(Excerpt from Canadian Homes and Gardens, November 1954)
“We decided on Don Mills because we disliked the idea of living in an average development where the houses were like boxes row on row. We anted to live in a neighbourood that wasn’t monotonous, where we wouldn’t feel impelled to escape from our street at every opportunity.”
This was Peter Slaughter’s main reason for choosing Don Mills as his suburb when he was transferred by his firm from Peterborough, Ont., to Toronto. Peter, his wife Ruth and young son, Michael, became Don Mills residents last December. They were among the first families to move in.
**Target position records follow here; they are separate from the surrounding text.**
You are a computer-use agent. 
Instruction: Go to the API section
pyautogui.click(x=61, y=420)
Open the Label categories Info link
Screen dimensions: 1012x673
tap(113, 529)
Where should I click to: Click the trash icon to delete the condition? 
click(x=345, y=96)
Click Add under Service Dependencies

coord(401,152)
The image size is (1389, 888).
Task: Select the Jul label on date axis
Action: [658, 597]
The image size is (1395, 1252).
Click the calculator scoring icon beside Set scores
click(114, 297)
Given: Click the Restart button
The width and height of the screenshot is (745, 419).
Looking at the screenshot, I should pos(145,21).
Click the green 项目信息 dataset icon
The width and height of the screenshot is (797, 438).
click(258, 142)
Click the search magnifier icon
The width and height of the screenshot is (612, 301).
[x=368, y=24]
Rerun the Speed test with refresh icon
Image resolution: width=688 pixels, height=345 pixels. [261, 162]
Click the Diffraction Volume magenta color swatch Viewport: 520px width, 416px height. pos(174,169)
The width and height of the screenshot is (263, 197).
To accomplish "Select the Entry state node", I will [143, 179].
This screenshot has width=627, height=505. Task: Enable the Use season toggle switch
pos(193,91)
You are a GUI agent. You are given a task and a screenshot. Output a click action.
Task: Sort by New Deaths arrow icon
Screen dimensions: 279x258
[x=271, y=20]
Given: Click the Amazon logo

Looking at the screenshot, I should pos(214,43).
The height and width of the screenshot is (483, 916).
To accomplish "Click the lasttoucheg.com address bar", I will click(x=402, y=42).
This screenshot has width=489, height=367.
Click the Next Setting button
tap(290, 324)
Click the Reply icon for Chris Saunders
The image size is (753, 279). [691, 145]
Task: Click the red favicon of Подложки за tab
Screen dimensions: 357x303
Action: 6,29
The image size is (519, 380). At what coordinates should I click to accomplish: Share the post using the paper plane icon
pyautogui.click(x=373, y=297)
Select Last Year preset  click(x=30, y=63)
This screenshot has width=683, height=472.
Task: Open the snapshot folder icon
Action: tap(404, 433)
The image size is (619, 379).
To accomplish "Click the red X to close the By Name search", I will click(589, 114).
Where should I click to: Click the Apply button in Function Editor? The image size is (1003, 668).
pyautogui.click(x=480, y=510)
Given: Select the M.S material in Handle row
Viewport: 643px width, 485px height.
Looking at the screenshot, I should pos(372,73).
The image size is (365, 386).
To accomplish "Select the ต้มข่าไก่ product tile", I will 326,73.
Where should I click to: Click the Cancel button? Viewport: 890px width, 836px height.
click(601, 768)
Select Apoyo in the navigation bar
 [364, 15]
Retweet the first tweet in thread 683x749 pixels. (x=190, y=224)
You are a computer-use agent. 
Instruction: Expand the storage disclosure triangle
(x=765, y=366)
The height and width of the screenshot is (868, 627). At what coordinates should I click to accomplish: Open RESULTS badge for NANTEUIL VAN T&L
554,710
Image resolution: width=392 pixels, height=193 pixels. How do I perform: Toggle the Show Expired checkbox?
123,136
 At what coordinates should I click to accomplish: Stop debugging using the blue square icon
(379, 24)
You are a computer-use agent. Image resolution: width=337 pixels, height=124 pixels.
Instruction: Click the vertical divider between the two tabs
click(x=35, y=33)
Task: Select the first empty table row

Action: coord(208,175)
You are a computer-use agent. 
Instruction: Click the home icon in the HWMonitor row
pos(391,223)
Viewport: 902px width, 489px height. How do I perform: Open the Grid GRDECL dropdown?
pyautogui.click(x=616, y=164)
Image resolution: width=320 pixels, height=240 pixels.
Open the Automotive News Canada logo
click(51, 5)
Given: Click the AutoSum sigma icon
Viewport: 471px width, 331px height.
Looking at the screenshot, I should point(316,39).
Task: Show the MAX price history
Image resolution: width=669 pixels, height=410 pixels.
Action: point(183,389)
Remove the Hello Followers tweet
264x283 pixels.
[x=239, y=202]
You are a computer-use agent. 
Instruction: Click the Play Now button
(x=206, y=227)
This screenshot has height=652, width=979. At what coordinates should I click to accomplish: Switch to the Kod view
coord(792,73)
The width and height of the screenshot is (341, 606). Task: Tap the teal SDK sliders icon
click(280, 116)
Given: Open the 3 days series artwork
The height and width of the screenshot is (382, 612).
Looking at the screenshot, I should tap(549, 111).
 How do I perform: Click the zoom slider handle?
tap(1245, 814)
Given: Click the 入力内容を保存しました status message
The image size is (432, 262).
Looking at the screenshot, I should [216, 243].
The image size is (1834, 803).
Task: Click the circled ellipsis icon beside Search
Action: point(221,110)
The Slaughters, who now have another son, four-month-old David, live in a compact bungalow at 4 Norden Crescent in the first quadrant. Most striking feature of their house is how well lighted the rooms are. Both the front and back doors have unusual window panel treatments that break up the rectangular shape all allow light to flow into their living-dining room. This room also has generous windows on its third side. The doors (including a third service door for the kitchen) are blue-green; the windows have white trim and the overhang and eaves have light oak trim. The exterior walls are buff brick; the roof dark green.
Like its neighbours, the lot slopes upward from the street. The Slaughters’ house is one of more than 500 that are grouped around Norman Ingram Memorial School. This public school, with its 13 classrooms, kitchen and auditorium, was completed in time for classes this fall. Each of the other three quadrants of the central residential area will also group around a public shcool. These schools are planned to be the neighbourhood centres of social and cultural as well as educational activities.
Norden Crescent winds through a cluster of single-family homes of at least seven different designs. From the Slaughters’ home you can see the handsome school building through the openings between the two-story semi-detached homes that front on the large schoolground and playing field. Eventually, one or two churches will be built in this open area. Seven churches in all are planned for the central community. The denominations will be decided by the religious affiliations of the people who live in Don Mills.